Think of Lassen Volcanic National Park in two ways: Mt. Lassen – the volcano itself – and the surrounding area of 106, 452 acres.
Driving over Mt. Lassen: there are two entrance stations at Lassen Volcanic National Park – one at the Southwest entrance (on the Chester side) and one at the Northwest entrance (on the Manzanita Lake side).
As soon as enough snow melts to allow the road over the top to open, I like to plan a road trip. I typically like to visit again in Autumn, and often go up at least once in the winter to snowshoe.
This year-round visitor center was remodeled in recent years and is nice. It’s located one mile from the Southwest Entrance. The visitor center offers an information desk, exhibit hall, auditorium, amphitheater, park store, dining area with fireplace, patio, and a gift shop and cafe. And, there has been a policy change: people in RV’s and travel trailers can now pay to stay overnight in the parking lot! (Verify this before making plans in case it has changed again).
21820 Lassen National Park Highway
Mineral, CA 9606
For those who appreciate geography and geology, Lassen Volcanic National Park boasts the unique experience of viewing all four types of volcano within one park: plug dome, shield, cinder cone, and stratovolcano.
NUMBER OF SITES:
There are seven campgrounds within Lassen Volcanic National Park
See the website for sites at each campground.
- Tent camping is allowed at most of the campgrounds.
- Traveling with an RV or trailer? Camp at Manzanita Lake, Butte Lake, and Summit Lake Campgrounds. There are no hook-ups in the park. A dump station is available at Manzanita Lake.
Group camping, camping with pack animals, and dispersed camping are allowed in designated areas.
Check the website for amenities available at each of the campgrounds.
Camping: varies from $12 – $101: see chart on website for specific information about each camping option.
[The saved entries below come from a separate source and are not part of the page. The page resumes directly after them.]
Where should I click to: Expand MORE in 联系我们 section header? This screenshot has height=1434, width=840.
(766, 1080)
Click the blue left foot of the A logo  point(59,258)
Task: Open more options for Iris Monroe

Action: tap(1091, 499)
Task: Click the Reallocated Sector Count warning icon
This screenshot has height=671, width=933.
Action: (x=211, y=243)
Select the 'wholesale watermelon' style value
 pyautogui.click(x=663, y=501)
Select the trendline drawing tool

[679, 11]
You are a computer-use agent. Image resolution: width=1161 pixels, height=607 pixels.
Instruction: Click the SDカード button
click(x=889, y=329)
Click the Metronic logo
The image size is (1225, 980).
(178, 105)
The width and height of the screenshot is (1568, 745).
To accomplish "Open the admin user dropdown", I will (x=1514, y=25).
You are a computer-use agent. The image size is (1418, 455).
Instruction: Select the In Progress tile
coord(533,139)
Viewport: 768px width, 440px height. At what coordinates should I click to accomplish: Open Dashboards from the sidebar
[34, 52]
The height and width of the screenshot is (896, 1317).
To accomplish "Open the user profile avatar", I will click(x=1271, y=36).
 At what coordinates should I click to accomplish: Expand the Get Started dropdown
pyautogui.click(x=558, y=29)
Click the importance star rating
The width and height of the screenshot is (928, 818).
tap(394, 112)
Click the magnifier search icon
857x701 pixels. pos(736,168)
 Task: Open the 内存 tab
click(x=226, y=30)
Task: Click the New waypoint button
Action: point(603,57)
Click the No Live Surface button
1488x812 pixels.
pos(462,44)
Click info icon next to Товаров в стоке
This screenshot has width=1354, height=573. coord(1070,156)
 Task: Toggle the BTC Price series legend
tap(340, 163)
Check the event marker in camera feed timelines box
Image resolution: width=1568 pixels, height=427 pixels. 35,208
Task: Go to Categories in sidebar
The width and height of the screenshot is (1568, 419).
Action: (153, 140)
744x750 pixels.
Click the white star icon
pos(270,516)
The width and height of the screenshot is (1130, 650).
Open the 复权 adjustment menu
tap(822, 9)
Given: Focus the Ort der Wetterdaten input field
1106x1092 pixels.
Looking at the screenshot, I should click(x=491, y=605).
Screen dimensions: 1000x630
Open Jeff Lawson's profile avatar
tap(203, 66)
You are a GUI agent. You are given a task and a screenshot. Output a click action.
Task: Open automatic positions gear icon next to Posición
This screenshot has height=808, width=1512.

Entrance fees to Mt. Lassen (check website for dates):
When they open the road after snow melt: Vehicle Entrance Fee $30
Winter – you can drive to the Visitor Center: $10
Lassen Annual Pass $55
HOW TO RESERVE:
Remember, most of the park doesn’t usually open until June.
- Most sites require a reservation, which must be made through Recreation.gov at least four days in advance.
First come, first serve might be available when things first open in June. After that, plan to make a reservation because the campgrounds fill up fast.
TIPS FOR FIRST TIME VISITORS:
I encourage you to study the website before you visit. Gain a basic understanding of what you will see: geology at the different locations, the Hydrothermal pools at Bumpess Hell, the 20 lakes within the park, and the incredible diversity of wildlife in this area. It is a spectacular location.
I request people enter the park with reverence for the Native American Tribes who lived here: Atsugewi, Yana, Yahi, and Maidu.
Keep in mind, this is a National Park, so dogs aren’t allowed on the trails.
The road can get busy July – September. The pull outs get full in the busy season, so travel-trailer towers and RVer’s might need to be strategic. There is a parking lot at the trail head to the peak.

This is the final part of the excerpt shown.